Like his contemporary Aesopus, Roscius amassed a large fortune. Macrobius relates that Roscius' popularity was so great that he received daily 1,000 denarii a day from public funds. Late in his life, he was earning 300,000 sesterces per year. He also was an educator and mentor, training slaves in acting as well as a mentor in dramatic oratory to members of the aristocratic elite such as Cicero. He also established a formal school for acting and had written treatises on acting and oratory. In 62 BC, Roscius died, as evidenced by Cicero's remarks of his artistic excellence in a speech that year.

== Trial ==

Most of what is known about Roscius emerges from a civil trial where Cicero defended him from suit by a Gaius Fannius Chaerea for 50,000 sesterces. The date of the trial is not well established. Estimates place it between 76 and 68 BC, with the classicist Andrew R. Dyck preferring 72 or 71 BC. Evidence for the date of the trial is focused on at least three things: that Roscius had acquired a farm during a time of economic uncertainty fifteen years before the trial; that Roscius had stopped taking pay for his acting for ten years; and Cicero argued the trial in his youth. Dyck associates the acquisition of the farm with the end of the Social War c. 87 BC and the end of his acting for pay with Roscius' elevation by Sulla to the equestrians c. 82 BC.

The legal dispute centred on the joint ownership between Roscius and Fannius of a slave called Panurgus, who had been bought by Fannius and trained in acting by Roscius. Some fifteen years before the trial, Panurgus had been slain by a third party (a certain Quintus Flavius) and in compensation for Panurgus' death, Roscius had received from that third party a farm. Fannius alleged that Roscius had held the farm, taking all profits from it, for twelve years without his knowledge and thereby misappropriated Fannius' share of compensation for Panurgus' death. According to Fannius, Roscius had already settled with Fannius Fannius for 100,000 sesterces, of which only 50,000 had been paid; Fannius therefore brought suit for the remaining 50,000.

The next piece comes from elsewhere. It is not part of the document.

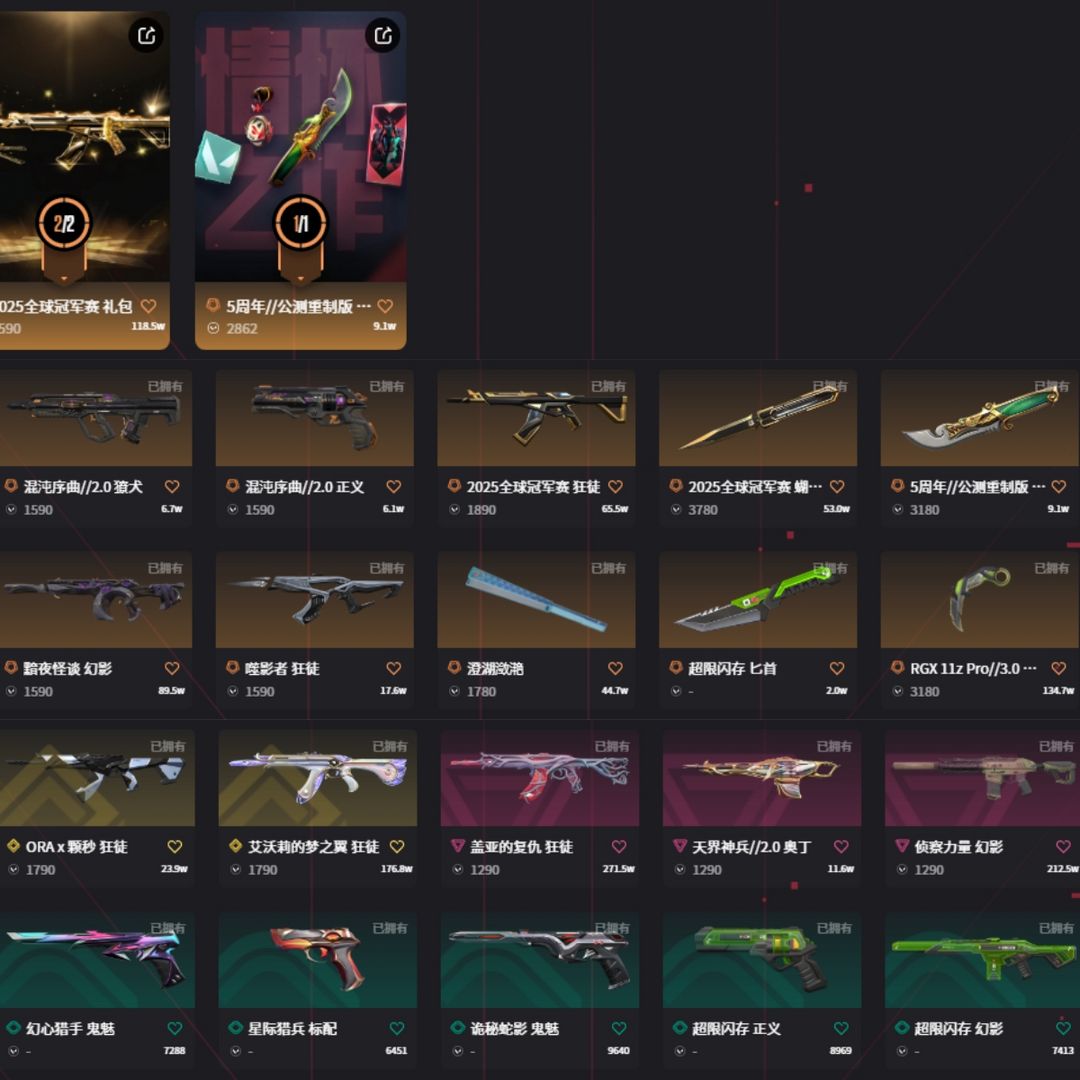The height and width of the screenshot is (1080, 1080).
Task: Click heart icon on 侦察力量 幻影
Action: click(1063, 847)
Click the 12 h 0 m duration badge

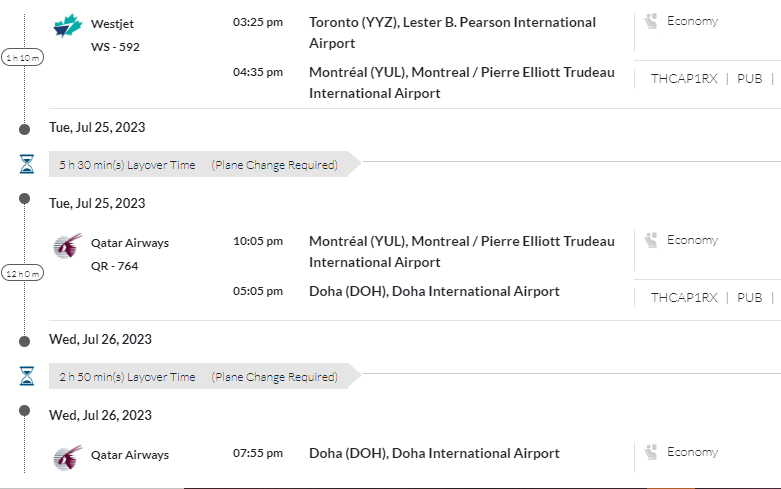tap(23, 273)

Cicero's speech now called Pro Q. Roscio Comoedo comically played up Roscius' theatrical excellence and made references to well known comedic tropes, also referencing a legend Roscius had been found "sleeping wrapped in the embrace of snake" as an infant. He also argued that Roscius' compensation to Fannius was already sufficient since the value of the farm as it had been received was far less than the already-paid 50,000 sesterces. Cicero also denied the settlement between Fannius and Roscius existed on the grounds of poor documentation.

== Reputation ==

Roscius was so renowned for his talents that his name became a byword for someone who had become highly skilled within their field.

By the Renaissance, Roscius formed the paradigm for dramatic excellence. When Thomas Nashe wanted to praise Edward Alleyn as the best actor of his generation, he called Alleyn a Roscius (Pierce Penniless, 1592); John Downes titled his history of Restoration drama Roscius Anglicanus (1708). David Garrick, the leading English actor of his day, was known as the English Roscius. The African American actor Ira Aldridge, who was born in New York in 1807 and died in Lodz, Poland in 1867, and one of the finest Shakespearean actors of his age, was known as 'The African Roscius'.

== In literature ==

Roscius is mentioned by Hamlet in Act II, Scene II of Shakespeare's tragedy, and in Henry VI, Part 3 Act 5, Scene 6.

In the 1850 novel David Copperfield by Charles Dickens, the character Mr. Barkis calls the title character 'a young Roeshus', the misspelling apparently meant to reflect Barkis' rustic background.